* What you have to do
From the line that contains "You are a computer-use agent." to the end of the entries, copy each line exactly, though the pictures stay out.

* Records from a data collection
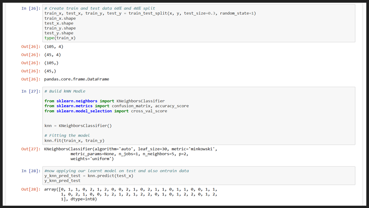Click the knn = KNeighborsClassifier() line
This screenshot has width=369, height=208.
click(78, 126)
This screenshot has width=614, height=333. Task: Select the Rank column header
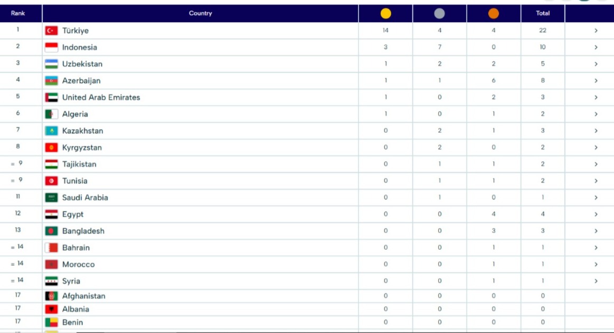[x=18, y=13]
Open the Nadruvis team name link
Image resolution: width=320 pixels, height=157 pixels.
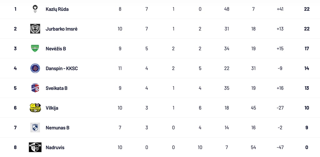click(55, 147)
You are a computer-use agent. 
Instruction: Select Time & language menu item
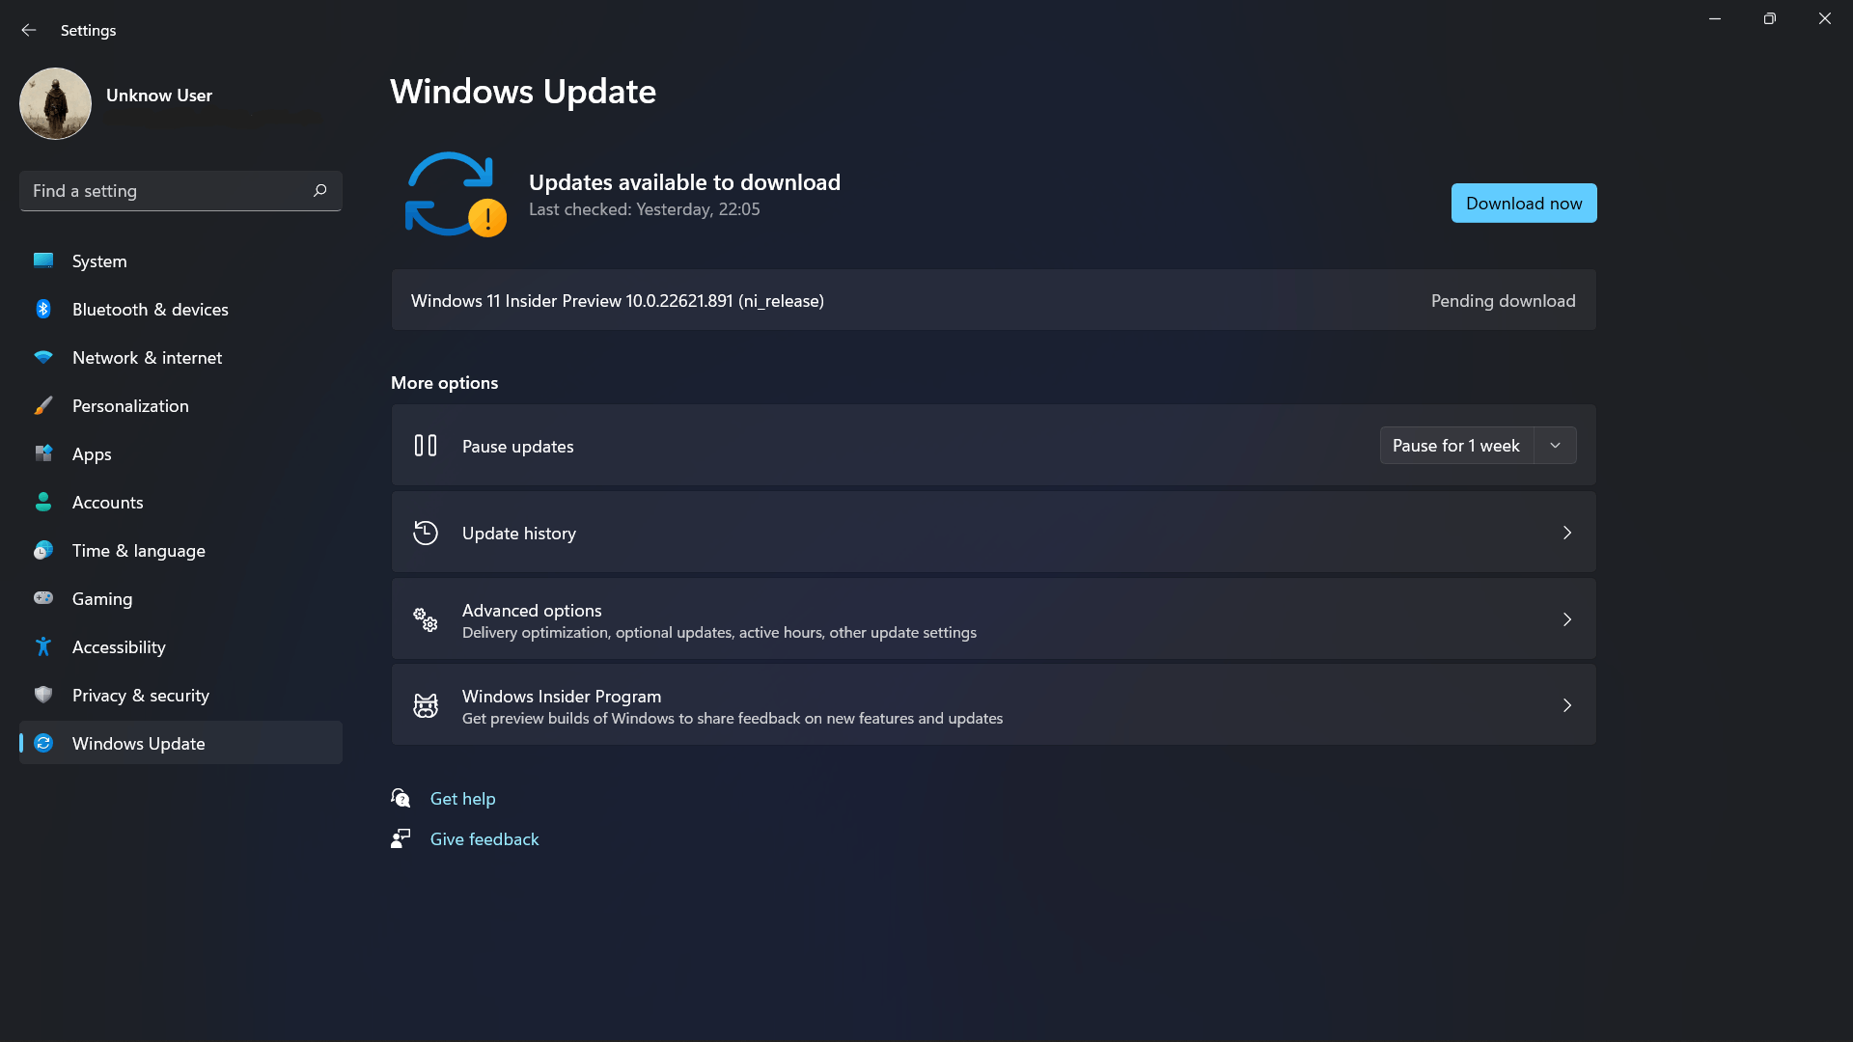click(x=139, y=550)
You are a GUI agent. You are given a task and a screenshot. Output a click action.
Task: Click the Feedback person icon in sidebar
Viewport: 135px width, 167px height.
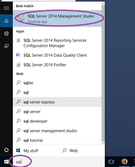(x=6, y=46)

* The completed task
You are a computer-use agent. 
Instruction: Select Time & language menu item
click(x=139, y=550)
You are a GUI agent. You are given a task and a screenshot. Output a click action.
Task: Click the Feedback person icon in sidebar
Viewport: 135px width, 167px height.
(x=6, y=46)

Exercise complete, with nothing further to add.